I went to see Aung Marg in hospital on Saturday, and brought her a whole bunch of Jolly Ranchers and mints, cuz her throat is getting dry from the radiation or hospital air.
It was really good to see her. I dunno if it is all the morphine or the sense of mortality, but she was so honest with everything she said. She was always honest, but this was different. It was like she was relieved to be able to speak only of things that mattered.
And no matter how much you jog and juice, you, personally are going to die. Some day. Somehow. And it is a shame that that truth is not always in our heads. No, no, not in a morbid way. Just the knowledge that this moment *will* end, no matter how much it torments you or how much you try to perserve it. I know that, but I wish I knew it for more than 5 minutes at time. It must be so freeing to cut out the bullshit.
That night, I went and got drunk. I dunno if it was the aftermath of the oncology ward or the holiday fervor, but I had a great, drunken time. Everybody was loving each other.

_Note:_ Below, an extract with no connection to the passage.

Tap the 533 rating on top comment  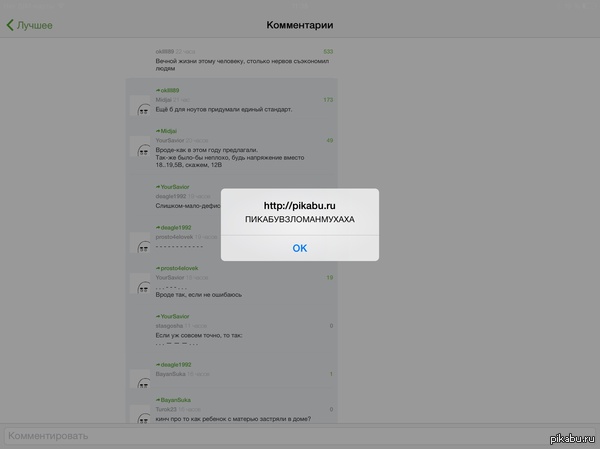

On Sunday, when Julia came to meet me for brunch, she arrived all apple-cheeked and sparkly.
'I just had an epiphany," she said. "I was walking here, thinking of the million things that I had to get done before xmas, and then I saw this little old man on his front porch, taking out a wooden reindeer and these paper snowmen. He was all hunched over and moving sooo slowly. I think I need to slow down. Of course I'll probably forget about this in 20 minutes..."
Last night, instead of the filmcentre Xmas party, I stayed home, made dinner, talked with Adam about his play and made more collages out of 70's playboys and computer magazines.
You know, I used to confuse slowing down with inertia, but now I know they are not the same.